En Île-de-France, la fin des ZFE pourrait annuler des progrès sur la qualité de l’air
La fin des ZFE risque fortement d'empirer la qualité de l'air de l'Île-de-France. - ILJR/ Wikimedia Commons
La fin des ZFE risque fortement d'empirer la qualité de l'air de l'Île-de-France. - ILJR/ Wikimedia Commons
Durée de lecture : 2 minutes
La qualité de l’air s’est dégradée en Île-de-France en 2025, a alerté Airparif mercredi 15 avril 2026. En cause, une hausse des concentrations de dioxyde d’azote (NO2) et de particules fines (PM2,5), conséquence d’un hiver plus froid qui a accru le recours au chauffage et limité la dispersion des polluants.
Malgré cette dégradation ponctuelle, la tendance de fond reste positive sur le long terme : depuis environ 2005, les concentrations de NO2 ont été divisées par deux et celles de particules fines ont diminué d’environ 60 %.

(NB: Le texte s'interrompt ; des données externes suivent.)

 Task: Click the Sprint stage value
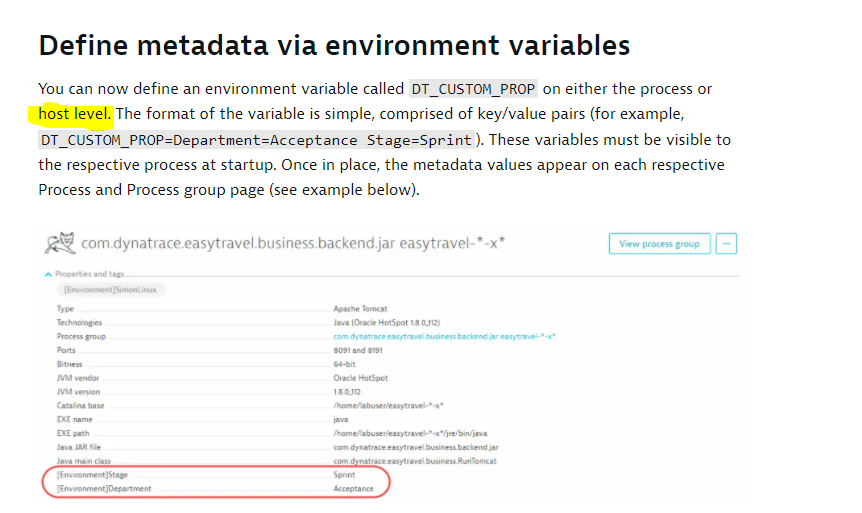pos(345,475)
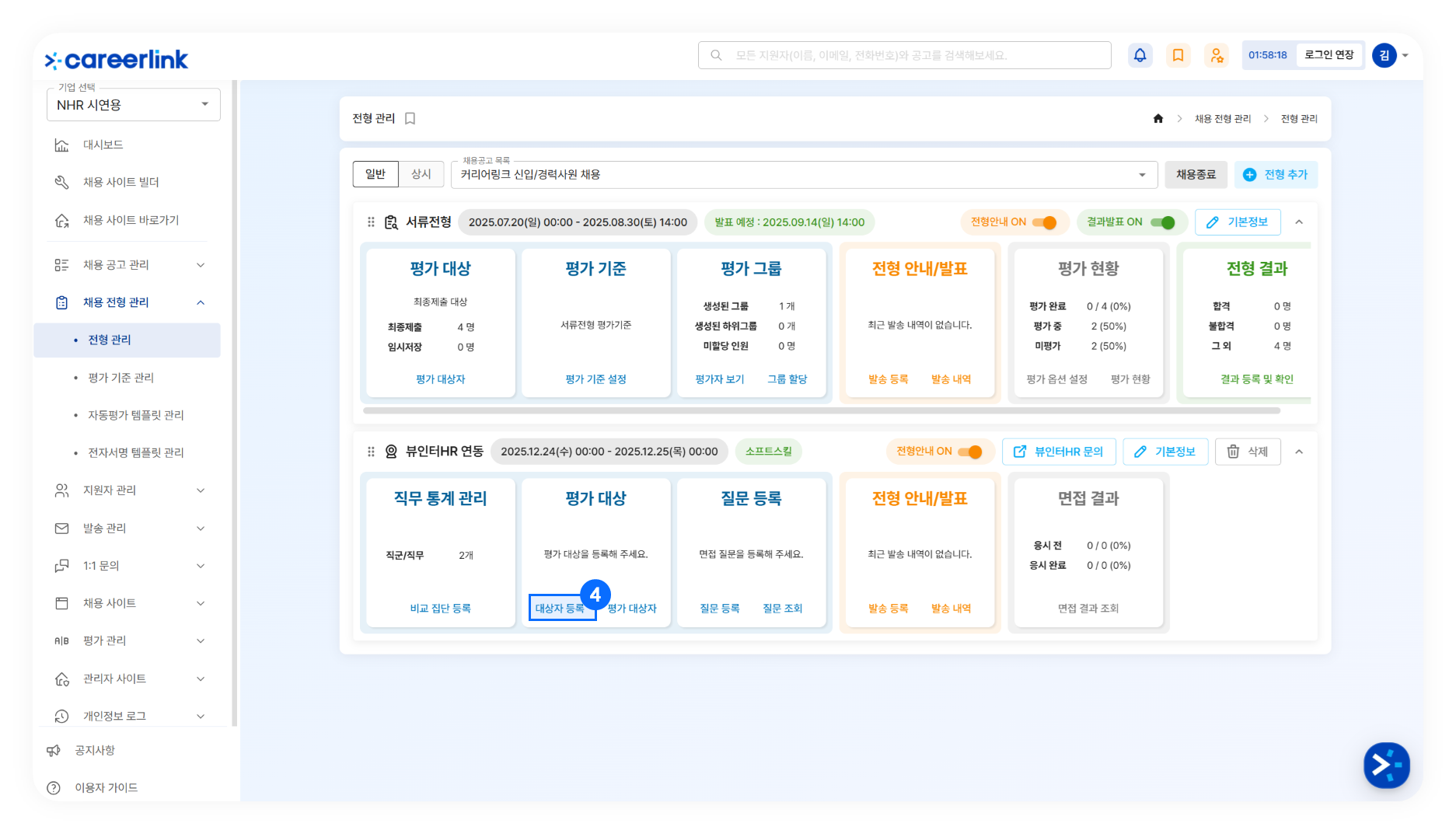
Task: Collapse the 서류전형 section chevron
Action: click(1298, 222)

Un air largement trop pollué selon l’Organisation mondiale de la santé
Toutefois, en 2025, selon les seuils réglementaires actuellement en vigueur, environ 1 500 Franciliens restaient exposés à des niveaux trop élevés. Un faible chiffre, qui se démultiplie si l’on se réfère aux futures normes européennes prévues pour 2030, plus strictes, selon lesquelles près d’un quart de la population francilienne était encore surexposée cette année-là. Et même ces futures normes sont largement en-deça des recommandations de l’Organisation mondiale de la santé, selon laquelle 95 % de la population respire un air trop pollué en NO2. La pollution à l’ozone, elle, ne diminue pas sur le long terme.
La décision parlementaire, mardi 14 avril, de supprimer les zones à faibles émissions (ZFE) risque de compromettre ces fragiles progrès. D’après Airparif, la mise en place progressive de la ZFE de la métropole du Grand Paris à partir de 2017 avait permis une réduction de 14 % des oxydes d’azote (NOx) dans l’air.

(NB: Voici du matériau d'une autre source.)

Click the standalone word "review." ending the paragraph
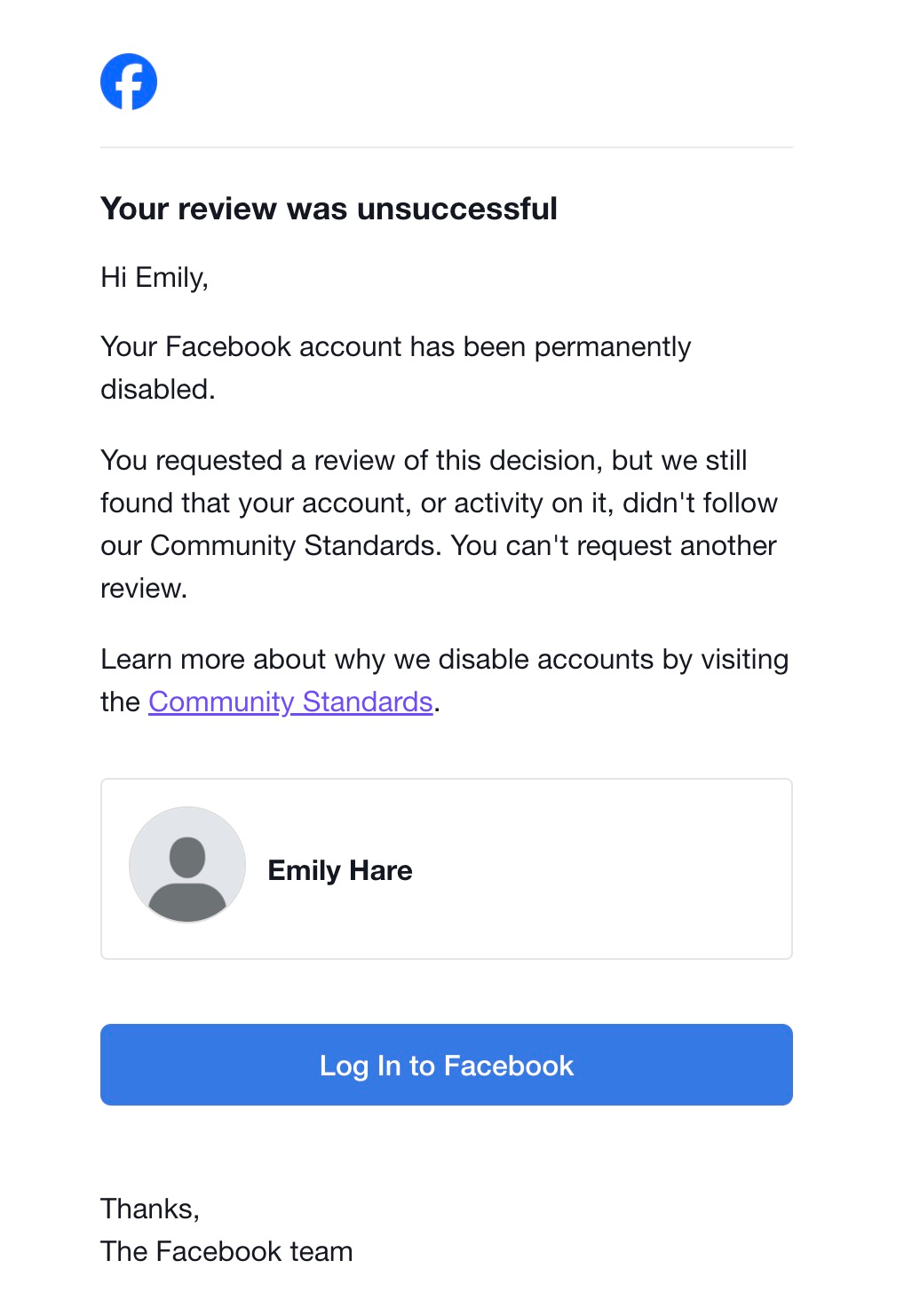 coord(144,588)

Sa suppression entraînerait un retard d’environ deux ans dans le respect des normes actuelles de dioxyde d’azote. Elle fragiliserait également la position juridique de la France, alors qu’en avril 2025, le Conseil d’État avait levé les astreintes liées à la pollution, notamment grâce à ce dispositif. Enfin, à l’horizon 2030, la suppression de la ZFE entraînerait la surexposition au N02 d’environ 40 000 Franciliens supplémentaires.
Respirer un air vicié est délétère pour la santé et potentiellement mortel : la pollution de l’air est responsable d’environ 8 000 décès prématurés par an en Île-de-France.